UnsavoryMollusk@lemmy.world · 2 months ago

Garbage for me too except for basic beginners questions

xor@lemmy.dbzer0.com · 2 months ago

i guess the new new gpt actually makes code that works on the first time

Eheran@lemmy.world · 2 months ago

You mean o3 mini? Wasn’t it on the level of o1, just much faster and cheaper? I noticed no increase in code quality, perhaps even a decrease. For example it does not remember things far more often, like variables that have a different name. It also easily ignores a bunch of my very specific and enumerated requests.

xor@lemmy.dbzer0.com · 2 months ago

03 something… i think the bigger version….
but, i saw a video where it wrote a working game of snake, and then wrote an ai training algorithm to make an ai that could play snake… all of the code ran on the first try….
could be a lie though, i dunno….

Bronzebeard@lemm.ee · 2 months ago

Asking it to write a program that already exists in it’s entirety with source code publicly posted, and having that work is not impressive.

That’s just copy pasting

xor@lemmy.dbzer0.com · 2 months ago

he asked it by describing the rules of the game, and then asked it to write and ai to learn the game….
it’s still basic but not copy pasta

Bronzebeard@lemm.ee · 2 months ago

These things work by remind how likely other words are to appear next to certain words. Do you know how many tutorials on how to code those exact rules it must have scanned?

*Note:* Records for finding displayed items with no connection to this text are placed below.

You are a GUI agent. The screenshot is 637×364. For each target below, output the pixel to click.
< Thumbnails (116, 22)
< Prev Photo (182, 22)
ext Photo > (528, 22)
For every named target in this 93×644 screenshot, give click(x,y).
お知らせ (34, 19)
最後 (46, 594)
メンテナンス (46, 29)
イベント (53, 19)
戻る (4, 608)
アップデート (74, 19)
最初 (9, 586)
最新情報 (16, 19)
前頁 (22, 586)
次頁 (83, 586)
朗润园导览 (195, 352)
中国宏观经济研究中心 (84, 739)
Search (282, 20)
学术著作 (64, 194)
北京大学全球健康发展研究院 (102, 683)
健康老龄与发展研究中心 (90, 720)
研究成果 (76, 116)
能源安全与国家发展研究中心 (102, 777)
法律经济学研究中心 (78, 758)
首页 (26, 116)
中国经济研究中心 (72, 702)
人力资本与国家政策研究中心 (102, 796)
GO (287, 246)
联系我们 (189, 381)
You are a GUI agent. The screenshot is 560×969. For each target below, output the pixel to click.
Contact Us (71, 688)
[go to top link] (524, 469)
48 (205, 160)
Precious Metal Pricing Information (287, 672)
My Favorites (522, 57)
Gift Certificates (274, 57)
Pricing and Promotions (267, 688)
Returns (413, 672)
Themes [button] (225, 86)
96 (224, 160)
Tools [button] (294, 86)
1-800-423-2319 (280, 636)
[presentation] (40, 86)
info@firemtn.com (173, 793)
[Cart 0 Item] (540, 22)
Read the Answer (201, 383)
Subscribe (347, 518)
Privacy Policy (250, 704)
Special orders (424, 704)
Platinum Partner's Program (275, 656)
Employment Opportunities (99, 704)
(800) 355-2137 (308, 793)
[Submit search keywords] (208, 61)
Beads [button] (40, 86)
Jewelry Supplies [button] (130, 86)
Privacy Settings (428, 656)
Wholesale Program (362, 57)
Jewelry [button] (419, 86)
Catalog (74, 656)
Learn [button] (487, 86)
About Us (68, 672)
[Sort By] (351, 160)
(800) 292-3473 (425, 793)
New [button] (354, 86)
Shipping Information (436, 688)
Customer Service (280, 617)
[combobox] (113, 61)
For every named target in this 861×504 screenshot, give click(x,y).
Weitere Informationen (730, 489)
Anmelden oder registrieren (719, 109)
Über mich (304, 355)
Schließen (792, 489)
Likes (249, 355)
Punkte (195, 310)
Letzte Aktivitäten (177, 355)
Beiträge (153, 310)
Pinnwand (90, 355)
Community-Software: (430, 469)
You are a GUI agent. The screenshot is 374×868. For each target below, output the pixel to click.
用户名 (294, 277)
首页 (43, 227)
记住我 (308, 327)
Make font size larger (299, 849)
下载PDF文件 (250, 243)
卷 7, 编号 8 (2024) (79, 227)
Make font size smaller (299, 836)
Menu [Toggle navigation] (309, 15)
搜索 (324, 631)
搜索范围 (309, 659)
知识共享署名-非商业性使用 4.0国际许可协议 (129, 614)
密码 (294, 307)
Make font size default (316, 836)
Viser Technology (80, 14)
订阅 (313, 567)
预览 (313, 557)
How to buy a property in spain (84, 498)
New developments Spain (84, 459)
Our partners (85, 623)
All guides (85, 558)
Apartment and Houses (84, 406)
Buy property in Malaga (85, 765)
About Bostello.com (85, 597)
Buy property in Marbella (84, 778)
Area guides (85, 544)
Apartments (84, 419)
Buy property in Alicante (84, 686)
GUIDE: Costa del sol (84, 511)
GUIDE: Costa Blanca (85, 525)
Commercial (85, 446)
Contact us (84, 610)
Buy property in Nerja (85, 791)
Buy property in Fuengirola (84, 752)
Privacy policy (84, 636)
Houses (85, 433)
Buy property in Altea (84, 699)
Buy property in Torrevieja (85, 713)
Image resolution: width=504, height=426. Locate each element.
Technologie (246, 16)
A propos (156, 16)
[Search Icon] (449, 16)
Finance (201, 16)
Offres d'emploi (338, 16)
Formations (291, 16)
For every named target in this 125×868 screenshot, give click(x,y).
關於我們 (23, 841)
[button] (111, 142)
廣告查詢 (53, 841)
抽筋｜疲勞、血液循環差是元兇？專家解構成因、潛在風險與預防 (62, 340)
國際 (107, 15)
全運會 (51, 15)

xor@lemmy.dbzer0.com · 2 months ago

that’s not how these things work

Bronzebeard@lemm.ee · 2 months ago

That’s exactly how LLMs work.

Eheran@lemmy.world · 2 months ago

o3 yes perhaps, we will see then. Would be amazing.

TheOakTree@lemm.ee · 2 months ago

I know the video you are referencing - I think it’s this one.

WoodScientist@sh.itjust.works · 2 months ago

Two words: partial credit.

dilroopgill@lemmy.world · 2 months ago

deepseek rnows solid, autoapprove works sometimes lol

Maggoty@lemmy.world · 2 months ago

Usually this joke is run with a second point of view saying, do I tell them or let them keep thinking this is cheating?